Не миновала чаша сия и майора, которого коллеги по работе давно привыкли называть Дзержинцем. Когда-то, еще на первых ступеньках карьерной лестницы, кто-то из высшего начальства окрестил молодое пополнение, прибывшее на стажировку, «юными дзержинцами». Их, неоперившихся еще продолжателей дела Железного Феликса, было ровно десятеро. К разгару смутных времен уцелел лишь один – истинный Дзержинец.
Полгода назад один из его недостаточно осмотрительных коллег пошутил в курилке по поводу того, что грядут времена, когда отечественная служба безопасности начнет на полном серьезе официально сотрудничать с ЦРУ. Шутника сняли с должности и услали на периферию за два месяца до предстоящего визита директора центрального разведывательного управления США Бейси.
Оставалось еще шуткануть о том, что пройдет год-другой и руководство распорядится размонтировать всю подслушивающую аппаратуру в здании посольства США в Москве.
Дзержинец был не из тех, кто хохотал с долей истерии, выдвигая версии одну фантастичнее другой. Времена настали смутные, рушился весь более чем полувековой уклад, следовательно, дело могло принять любой оборот и смеяться тут было совершенно не над чем.
Само собой разумеется, Дзержинец не кричал об этом на всех перекрестках. Он вообще не имел такой привычки – высказывать свое мнение кому бы то ни было. Когда-то еще в далекой молодости один из его бывших сокурсников со смехом сказал ему: «По сравнению с тобой сфинкс – болтун». Дзержинец лишь пожал плечами, он не любил шуток, ни добрых, ни злых.
Но однажды настал момент, когда ему нужно было слегка подшутить. Это было жарким летом девяносто третьего, когда в здании Безопасности царила суета и несвойственная этому месту неразбериха.
Он приехал туда ночью и почти не удивился, увидев, что двери всех кабинетов приоткрыты, а по коридорам в разные стороны снуют люди. Готовились к переселению в другое здание, расположенное всего в нескольких кварталах. Но подготовка к этому мероприятию больше напоминала эвакуацию перед бомбежкой. Накануне пришла негласная директива произвести внутреннюю ревизию, подготовить всю документацию к предстоящему переезду.
Служащие поняли эту директиву по-своему. Зная, что новая метла метет по-новому, они спешно избавлялись от всех бумаг, которые не использовались в текущих делах.
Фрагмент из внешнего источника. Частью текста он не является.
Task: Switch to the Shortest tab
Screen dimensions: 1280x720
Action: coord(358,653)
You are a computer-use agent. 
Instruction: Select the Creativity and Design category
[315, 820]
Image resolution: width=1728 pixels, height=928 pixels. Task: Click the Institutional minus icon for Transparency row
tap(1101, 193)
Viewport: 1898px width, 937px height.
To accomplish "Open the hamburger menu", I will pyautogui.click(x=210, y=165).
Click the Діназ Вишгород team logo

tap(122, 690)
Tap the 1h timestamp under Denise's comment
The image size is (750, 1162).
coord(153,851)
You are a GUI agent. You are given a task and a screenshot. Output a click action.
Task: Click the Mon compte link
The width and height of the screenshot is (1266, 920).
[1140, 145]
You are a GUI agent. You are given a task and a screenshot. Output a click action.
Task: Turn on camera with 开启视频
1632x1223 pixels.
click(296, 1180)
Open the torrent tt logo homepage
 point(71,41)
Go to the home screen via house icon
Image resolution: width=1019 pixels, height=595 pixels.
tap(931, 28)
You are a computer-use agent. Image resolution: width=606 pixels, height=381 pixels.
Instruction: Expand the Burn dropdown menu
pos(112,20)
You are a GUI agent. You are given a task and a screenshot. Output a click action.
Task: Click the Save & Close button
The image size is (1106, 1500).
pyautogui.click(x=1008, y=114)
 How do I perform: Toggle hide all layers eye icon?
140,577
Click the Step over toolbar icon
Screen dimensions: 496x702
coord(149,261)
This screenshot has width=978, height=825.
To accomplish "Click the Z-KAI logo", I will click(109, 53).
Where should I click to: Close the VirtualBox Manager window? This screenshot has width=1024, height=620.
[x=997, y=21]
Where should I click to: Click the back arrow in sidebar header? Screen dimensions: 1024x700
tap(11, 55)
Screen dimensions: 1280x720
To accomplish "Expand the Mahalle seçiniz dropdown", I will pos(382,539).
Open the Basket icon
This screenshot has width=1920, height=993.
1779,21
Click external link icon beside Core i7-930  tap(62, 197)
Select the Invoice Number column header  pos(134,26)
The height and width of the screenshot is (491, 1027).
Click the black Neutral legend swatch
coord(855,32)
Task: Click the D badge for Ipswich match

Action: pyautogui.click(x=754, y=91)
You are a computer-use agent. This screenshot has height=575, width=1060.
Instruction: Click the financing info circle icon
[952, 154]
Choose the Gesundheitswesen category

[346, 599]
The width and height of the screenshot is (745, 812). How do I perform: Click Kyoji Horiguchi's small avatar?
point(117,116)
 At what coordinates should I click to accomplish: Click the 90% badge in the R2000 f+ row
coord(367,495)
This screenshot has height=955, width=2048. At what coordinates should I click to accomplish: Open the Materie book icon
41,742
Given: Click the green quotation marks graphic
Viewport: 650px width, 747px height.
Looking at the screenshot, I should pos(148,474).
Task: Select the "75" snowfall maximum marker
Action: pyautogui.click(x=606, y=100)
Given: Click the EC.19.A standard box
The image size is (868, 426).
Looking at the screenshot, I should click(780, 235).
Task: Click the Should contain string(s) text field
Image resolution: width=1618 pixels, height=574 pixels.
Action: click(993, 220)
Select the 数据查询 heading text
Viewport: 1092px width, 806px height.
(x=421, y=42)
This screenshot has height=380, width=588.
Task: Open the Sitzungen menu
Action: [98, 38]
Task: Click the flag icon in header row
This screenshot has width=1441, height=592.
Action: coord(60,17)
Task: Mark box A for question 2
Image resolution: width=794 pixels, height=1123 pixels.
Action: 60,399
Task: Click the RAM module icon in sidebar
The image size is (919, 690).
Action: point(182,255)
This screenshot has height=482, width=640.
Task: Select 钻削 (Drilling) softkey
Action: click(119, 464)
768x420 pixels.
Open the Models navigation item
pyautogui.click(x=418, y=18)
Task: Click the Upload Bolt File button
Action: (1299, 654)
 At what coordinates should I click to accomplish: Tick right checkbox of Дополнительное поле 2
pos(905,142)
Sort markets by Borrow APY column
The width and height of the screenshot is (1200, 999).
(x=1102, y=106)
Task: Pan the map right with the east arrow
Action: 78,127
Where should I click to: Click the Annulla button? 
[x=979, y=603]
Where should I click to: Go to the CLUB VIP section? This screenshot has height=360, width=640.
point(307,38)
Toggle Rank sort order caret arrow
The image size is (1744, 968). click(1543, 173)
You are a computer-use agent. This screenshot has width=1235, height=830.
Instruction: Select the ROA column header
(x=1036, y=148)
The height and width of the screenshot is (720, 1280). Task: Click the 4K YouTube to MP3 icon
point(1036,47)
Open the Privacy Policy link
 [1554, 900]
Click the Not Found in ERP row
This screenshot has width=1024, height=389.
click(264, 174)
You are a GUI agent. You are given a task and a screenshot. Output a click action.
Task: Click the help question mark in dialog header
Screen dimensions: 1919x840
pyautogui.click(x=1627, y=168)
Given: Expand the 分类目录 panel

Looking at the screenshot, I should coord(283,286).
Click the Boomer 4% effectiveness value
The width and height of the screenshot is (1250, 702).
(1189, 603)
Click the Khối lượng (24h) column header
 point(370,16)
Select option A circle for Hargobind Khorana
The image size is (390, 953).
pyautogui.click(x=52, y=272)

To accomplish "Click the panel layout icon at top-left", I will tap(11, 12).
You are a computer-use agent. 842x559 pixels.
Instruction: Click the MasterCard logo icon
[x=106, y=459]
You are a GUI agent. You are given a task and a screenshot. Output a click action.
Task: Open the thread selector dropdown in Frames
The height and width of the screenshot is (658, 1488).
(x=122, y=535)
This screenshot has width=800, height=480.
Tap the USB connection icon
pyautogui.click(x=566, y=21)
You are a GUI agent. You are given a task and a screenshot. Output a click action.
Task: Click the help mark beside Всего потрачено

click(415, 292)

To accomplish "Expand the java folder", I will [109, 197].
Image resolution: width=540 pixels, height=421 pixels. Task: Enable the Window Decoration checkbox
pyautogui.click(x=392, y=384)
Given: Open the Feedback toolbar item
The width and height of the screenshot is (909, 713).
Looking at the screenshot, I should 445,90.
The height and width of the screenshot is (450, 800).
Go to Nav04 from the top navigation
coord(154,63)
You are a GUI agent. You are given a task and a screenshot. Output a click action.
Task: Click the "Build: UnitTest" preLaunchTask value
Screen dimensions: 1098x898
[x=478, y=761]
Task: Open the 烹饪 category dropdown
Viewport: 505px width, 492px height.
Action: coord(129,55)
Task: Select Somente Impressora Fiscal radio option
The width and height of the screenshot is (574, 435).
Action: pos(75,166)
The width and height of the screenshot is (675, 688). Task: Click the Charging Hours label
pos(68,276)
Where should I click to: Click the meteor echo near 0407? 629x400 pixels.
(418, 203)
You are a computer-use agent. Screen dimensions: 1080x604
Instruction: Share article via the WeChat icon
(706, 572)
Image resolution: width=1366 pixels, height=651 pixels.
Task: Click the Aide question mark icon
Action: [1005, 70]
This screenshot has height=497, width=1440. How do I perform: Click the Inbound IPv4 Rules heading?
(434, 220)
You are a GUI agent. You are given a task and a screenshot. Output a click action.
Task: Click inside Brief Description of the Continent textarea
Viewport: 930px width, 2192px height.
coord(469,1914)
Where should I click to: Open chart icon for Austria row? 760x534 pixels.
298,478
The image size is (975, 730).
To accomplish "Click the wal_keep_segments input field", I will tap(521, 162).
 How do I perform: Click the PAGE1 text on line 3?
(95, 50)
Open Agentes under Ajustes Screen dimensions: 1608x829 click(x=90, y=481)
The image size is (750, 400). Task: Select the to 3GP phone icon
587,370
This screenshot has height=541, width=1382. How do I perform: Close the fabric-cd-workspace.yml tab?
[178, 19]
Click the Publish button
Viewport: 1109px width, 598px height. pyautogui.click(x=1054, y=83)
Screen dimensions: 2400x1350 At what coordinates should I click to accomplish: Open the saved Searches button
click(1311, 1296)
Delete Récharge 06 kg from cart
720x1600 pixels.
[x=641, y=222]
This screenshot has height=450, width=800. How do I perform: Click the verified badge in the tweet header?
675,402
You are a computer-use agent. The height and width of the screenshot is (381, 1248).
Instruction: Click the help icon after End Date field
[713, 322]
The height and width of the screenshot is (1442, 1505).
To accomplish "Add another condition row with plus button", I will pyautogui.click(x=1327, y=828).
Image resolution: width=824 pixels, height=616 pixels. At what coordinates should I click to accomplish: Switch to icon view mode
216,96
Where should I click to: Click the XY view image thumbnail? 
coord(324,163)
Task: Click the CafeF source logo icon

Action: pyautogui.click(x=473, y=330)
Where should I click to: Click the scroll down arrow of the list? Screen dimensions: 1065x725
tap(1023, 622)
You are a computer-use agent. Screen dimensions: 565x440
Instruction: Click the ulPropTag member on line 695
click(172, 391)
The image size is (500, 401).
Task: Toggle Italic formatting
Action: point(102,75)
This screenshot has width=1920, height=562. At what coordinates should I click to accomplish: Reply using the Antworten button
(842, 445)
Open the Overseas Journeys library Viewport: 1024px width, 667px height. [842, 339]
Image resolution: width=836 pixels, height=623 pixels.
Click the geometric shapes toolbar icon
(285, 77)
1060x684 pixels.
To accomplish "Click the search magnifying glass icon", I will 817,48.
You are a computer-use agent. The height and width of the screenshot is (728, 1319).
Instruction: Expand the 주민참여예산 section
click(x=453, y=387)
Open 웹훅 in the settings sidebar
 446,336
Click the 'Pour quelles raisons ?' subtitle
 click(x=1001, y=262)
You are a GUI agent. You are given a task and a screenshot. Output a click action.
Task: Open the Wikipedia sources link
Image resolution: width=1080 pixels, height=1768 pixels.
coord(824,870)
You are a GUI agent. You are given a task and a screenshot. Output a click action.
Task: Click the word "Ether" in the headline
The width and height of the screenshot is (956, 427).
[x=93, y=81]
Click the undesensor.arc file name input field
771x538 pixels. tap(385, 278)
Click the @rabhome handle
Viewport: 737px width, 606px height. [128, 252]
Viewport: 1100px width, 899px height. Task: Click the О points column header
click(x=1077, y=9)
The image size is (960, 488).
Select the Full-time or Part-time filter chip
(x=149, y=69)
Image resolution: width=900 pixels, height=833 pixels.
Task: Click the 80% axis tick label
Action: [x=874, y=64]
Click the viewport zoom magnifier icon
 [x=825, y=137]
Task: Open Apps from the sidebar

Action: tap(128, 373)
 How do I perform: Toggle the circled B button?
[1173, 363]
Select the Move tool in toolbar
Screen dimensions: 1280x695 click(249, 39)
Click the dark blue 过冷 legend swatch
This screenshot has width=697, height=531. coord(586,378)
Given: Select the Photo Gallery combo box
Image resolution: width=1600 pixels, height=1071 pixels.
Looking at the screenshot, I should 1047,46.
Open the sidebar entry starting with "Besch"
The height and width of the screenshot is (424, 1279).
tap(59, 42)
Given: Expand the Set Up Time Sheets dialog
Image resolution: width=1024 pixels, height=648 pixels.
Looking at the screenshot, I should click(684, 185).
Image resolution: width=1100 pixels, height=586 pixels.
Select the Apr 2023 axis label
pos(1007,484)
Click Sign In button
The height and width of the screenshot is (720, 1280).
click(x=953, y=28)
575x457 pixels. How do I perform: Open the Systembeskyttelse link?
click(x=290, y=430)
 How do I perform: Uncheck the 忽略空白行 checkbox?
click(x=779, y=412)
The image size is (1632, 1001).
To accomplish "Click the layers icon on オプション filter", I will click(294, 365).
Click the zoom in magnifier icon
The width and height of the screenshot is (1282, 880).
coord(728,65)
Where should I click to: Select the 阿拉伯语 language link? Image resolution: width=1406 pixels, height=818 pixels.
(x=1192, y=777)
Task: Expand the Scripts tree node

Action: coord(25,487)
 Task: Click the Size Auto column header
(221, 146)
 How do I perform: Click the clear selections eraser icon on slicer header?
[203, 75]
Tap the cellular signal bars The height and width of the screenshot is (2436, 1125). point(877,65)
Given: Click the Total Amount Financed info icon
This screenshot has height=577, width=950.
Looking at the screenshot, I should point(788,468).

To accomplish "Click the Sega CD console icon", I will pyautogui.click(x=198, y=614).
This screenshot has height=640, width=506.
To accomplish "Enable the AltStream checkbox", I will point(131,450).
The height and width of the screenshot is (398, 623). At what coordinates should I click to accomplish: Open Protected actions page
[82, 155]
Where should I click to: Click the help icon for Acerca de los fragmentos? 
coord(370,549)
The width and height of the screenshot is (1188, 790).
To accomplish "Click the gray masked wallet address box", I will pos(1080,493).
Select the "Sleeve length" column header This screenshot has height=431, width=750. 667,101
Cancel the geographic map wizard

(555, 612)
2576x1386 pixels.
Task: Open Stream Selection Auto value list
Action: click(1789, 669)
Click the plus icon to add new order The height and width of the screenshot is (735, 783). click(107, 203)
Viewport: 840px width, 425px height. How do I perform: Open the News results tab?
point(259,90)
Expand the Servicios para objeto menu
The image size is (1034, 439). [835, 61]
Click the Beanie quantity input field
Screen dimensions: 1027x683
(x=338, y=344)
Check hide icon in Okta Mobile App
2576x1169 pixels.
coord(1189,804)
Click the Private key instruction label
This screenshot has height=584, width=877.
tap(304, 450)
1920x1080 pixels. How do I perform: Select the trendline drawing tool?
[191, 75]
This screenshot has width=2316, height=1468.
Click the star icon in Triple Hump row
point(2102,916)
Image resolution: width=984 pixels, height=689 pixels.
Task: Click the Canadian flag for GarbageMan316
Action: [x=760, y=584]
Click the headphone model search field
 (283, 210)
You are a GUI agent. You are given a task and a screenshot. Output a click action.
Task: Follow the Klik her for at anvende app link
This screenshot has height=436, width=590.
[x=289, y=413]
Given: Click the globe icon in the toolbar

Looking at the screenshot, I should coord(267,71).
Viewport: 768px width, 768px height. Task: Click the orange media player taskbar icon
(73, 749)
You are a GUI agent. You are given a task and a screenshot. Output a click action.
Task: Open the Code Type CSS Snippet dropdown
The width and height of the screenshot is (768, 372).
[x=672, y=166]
Многое было вывезено и отправлено в неизвестном направлении еще до назначения Баранникова***. Еще больше папок нашло свой конец в кострах на заднем дворе, горевших целую ночь. Оставалось только удивляться, сколько центнеров макулатуры миновало бумажную промышленность, превратившись в груды золы, развеянной по ветру.
Дзержинец, как всегда с непроницаемым видом, наблюдал за происходящим в стенах здания, в котором он проработал столько лет. Пожалуй, он был единственным, кто не испачкался в пыли и в саже в ту странную сумасшедшую ночь на второе августа девяносто третьего.